Should Europe close its maritime border?

by time news

2023-09-23 11:01:18

For the first time, Union politicians are talking openly about fundamentally new ways to limit migration, which they previously only wanted to talk about in the background. Some suggest revising the international legal foundations of migration policy – the Geneva Refugee Convention, the European Charter of Fundamental Rights and the Treaty on the Functioning of the EU. At the CDU they include the deputy chairman Jens Spahn and the parliamentary manager Thorsten Frei.

Justus Bender

Editor in politics of the Frankfurter Allgemeine Sonntagszeitung.

Jochen Buchsteiner

Political correspondent for the Frankfurter Allgemeine Sonntagszeitung in Berlin.

Konrad Schuller

Political correspondent for the Frankfurter Allgemeine Sonntagszeitung in Berlin.

Others are considering how the right to asylum could also be realized “outside Europe”. The spokesmen here are Frei and the head of the CSU in the Bundestag, Alexander Dobrindt. Still others wonder whether boat refugees could be brought back to Africa directly from the Mediterranean using European naval ships. They include the Saxon Interior Minister Armin Schuster and the Saxony-Anhalt Prime Minister Reiner Haseloff.

But there are also signs of movement in the government coalition. FDP General Secretary Bijan Djir-Sarai now says that it is noticeable throughout the country “that we need a different migration policy” and that “more management, control and restrictions on migration” are needed. FDP parliamentary group leader Christian Dürr is now saying so clearly for the first time that Germany must “stop the incentives for irregular migration by switching from cash to benefits in kind.” They now also want to “talk” about stationary controls on the border with Poland, as demanded in the Union.

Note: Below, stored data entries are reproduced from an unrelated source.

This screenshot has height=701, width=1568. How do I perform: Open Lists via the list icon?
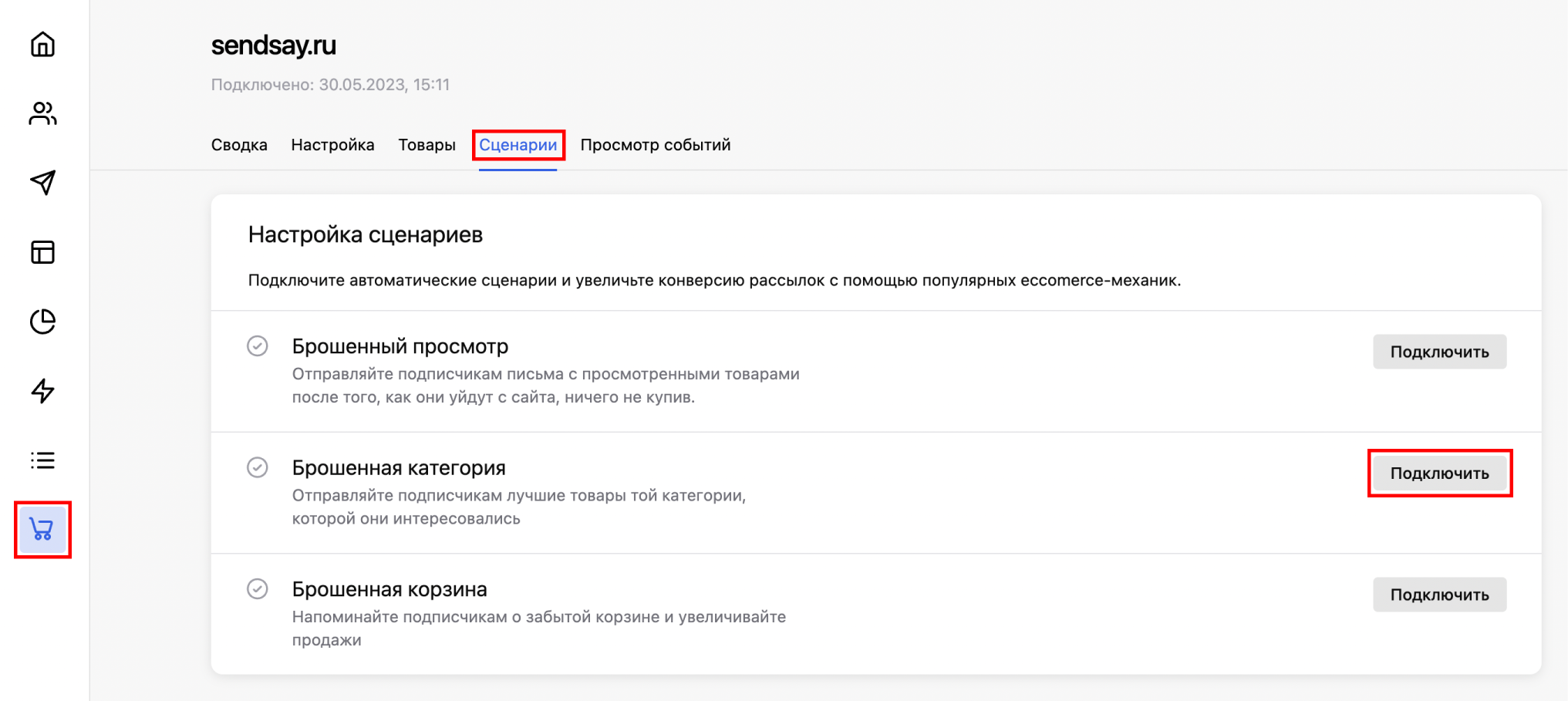coord(42,460)
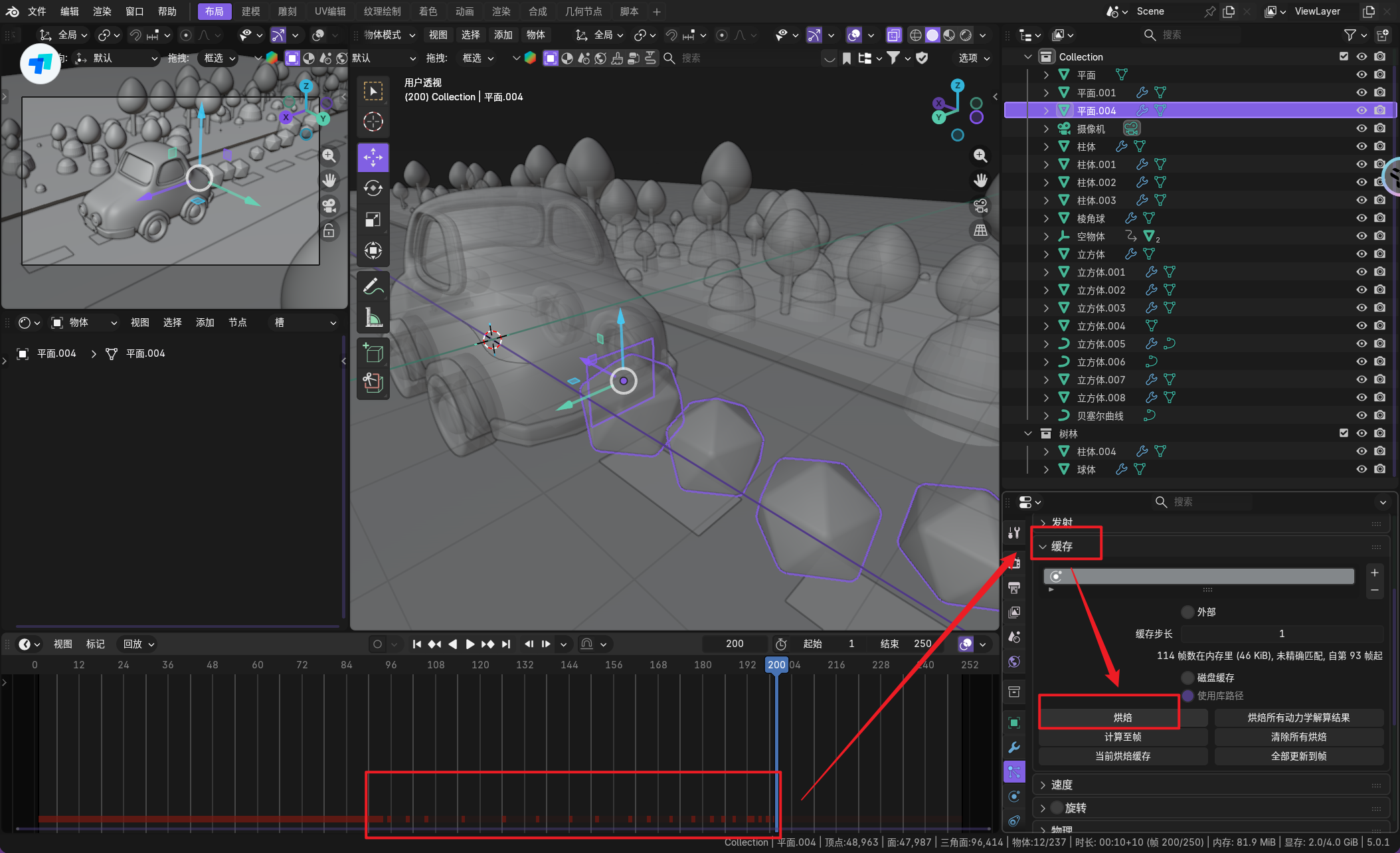Activate the Annotate pencil tool
The width and height of the screenshot is (1400, 853).
(373, 286)
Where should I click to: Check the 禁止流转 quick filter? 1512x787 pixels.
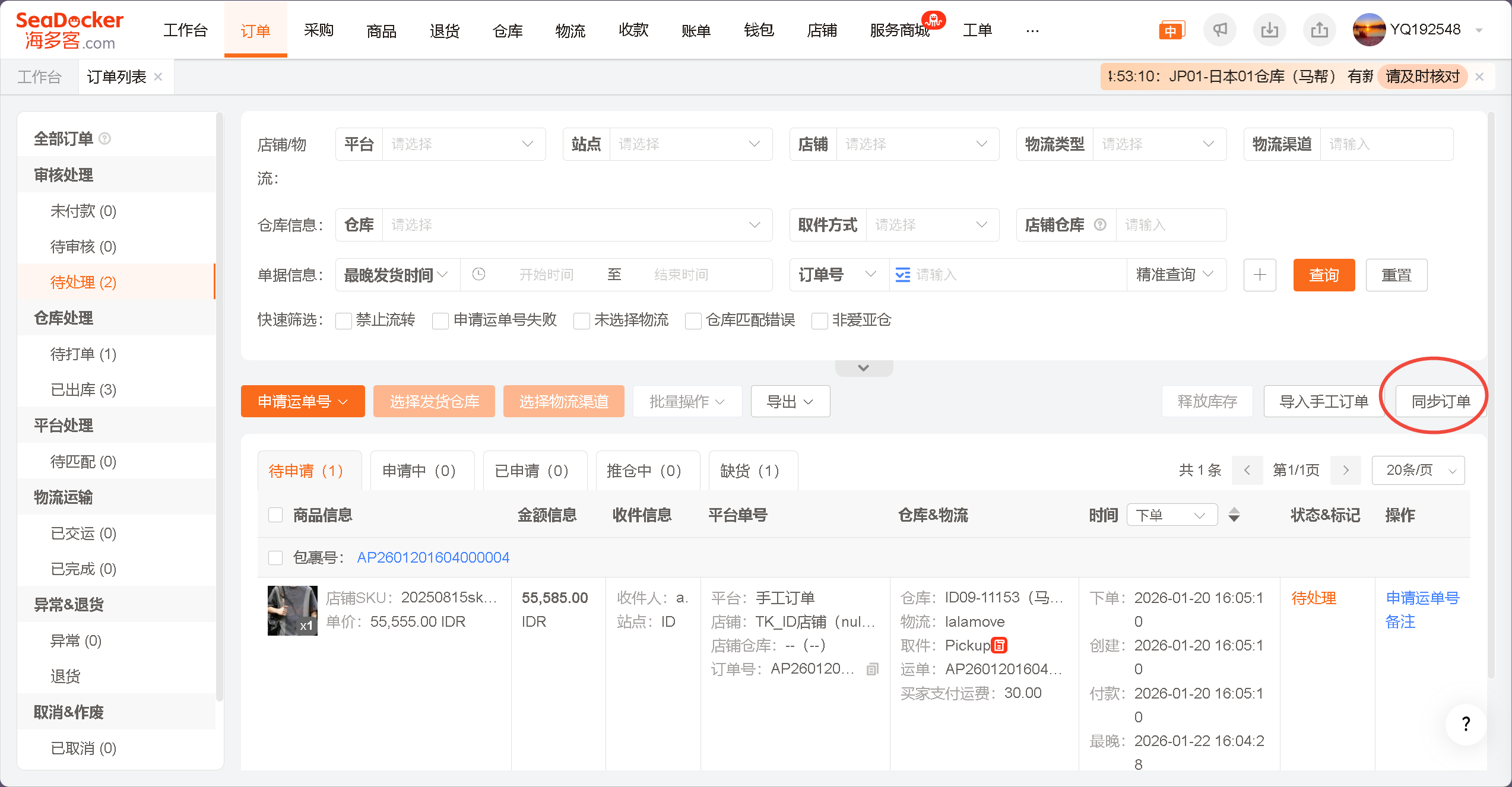[x=344, y=321]

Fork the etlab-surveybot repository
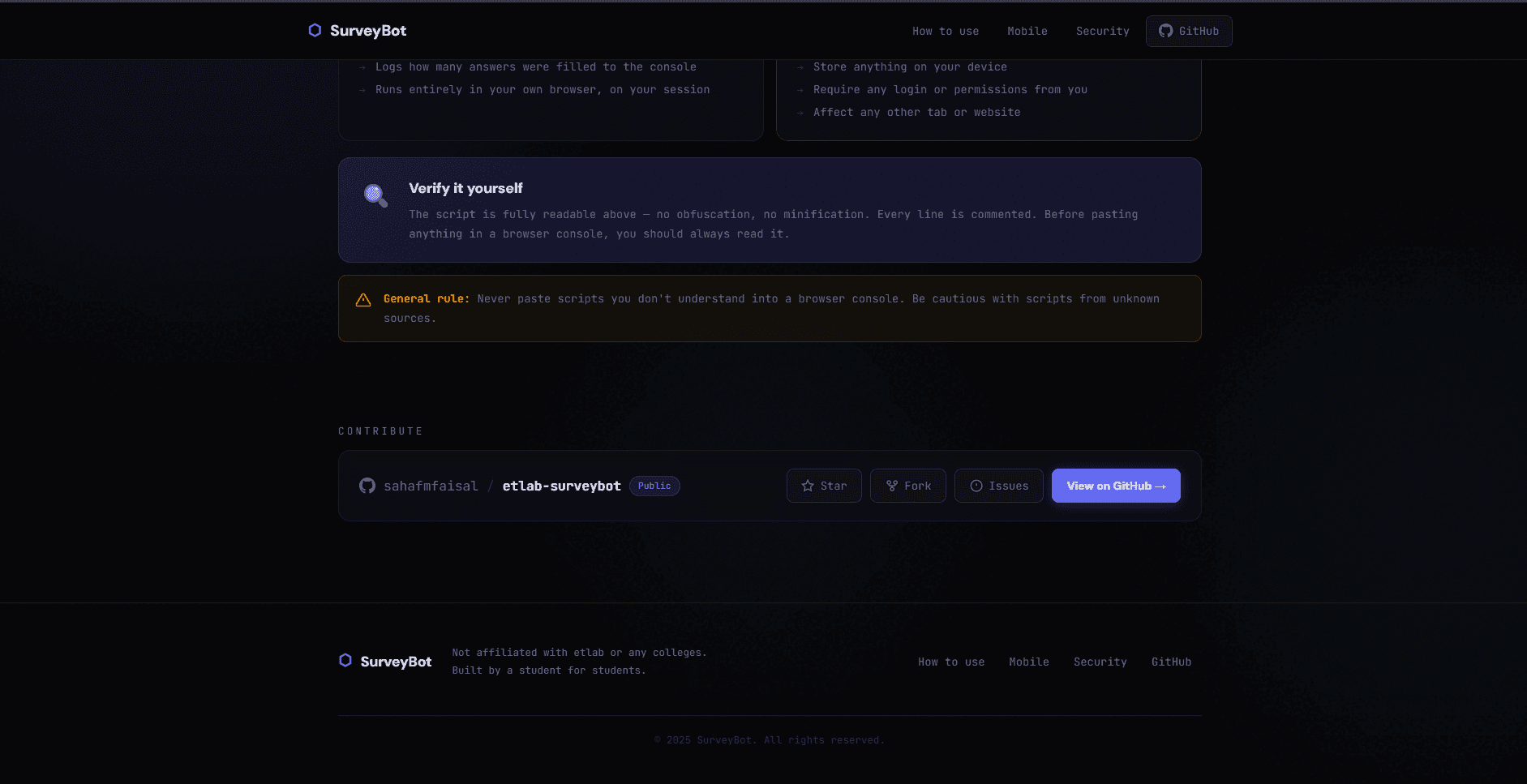point(907,485)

The ideas from the Union would be a “paradigm change,” as Italian Prime Minister Giorgia Meloni proposed in mid-September. According to her, the EU should concentrate on preventing illegal entries at the external borders, instead of relying primarily on repatriation and redistribution within the EU, as is currently the case. These old means also appear to some in the Union parties to be ineffective. Haseloff says, for example: “Whoever is in, is in. The chances of repatriating someone are slim.”

The fact that the CDU and CSU are now thinking about changes to the foundations of international law is also due to the fact that the Geneva Refugee Convention, the original document to which many other regulations refer, protects every refugee from this through the “refoulement ban” in Article 33. being sent back to a country where his life or freedom would be in danger. The EU Convention on Human Rights, a Council of Europe document, also states that no one should be subjected to “degrading” treatment. As a result, the courts have recently significantly expanded the protection criteria for migrants. For some judges, this also includes a worse medical or economic situation.

Spahn: The refugee convention can be changed

Some in the CDU no longer want to accept this. Spahn believes that the Refugee Convention was “not sent by God to Moses, but can be changed,” and Frei wants Germany to work for the “revision of the European Convention on Human Rights” as well as for a change in EU law. But both paths are thorny. The 46 states of the Council of Europe would have to agree on a new interpretive framework for the human rights convention.

The proposal to stop boat migrants on the Mediterranean using European warships and bring them back to Africa is particularly strongly advocated by Saxon Interior Minister Schuster. In his opinion, the prerequisite for this is agreements with North African states modeled on the agreement with Turkey from 2016. “They would then undertake not to allow any more refugees into Europe on irregular routes and to take back those who do make it over,” says Schuster. “In return, Europe would promise to accept a certain number of legal immigrants from there.” The partner states would be rewarded with money, but possibly also with visa facilitation and other things.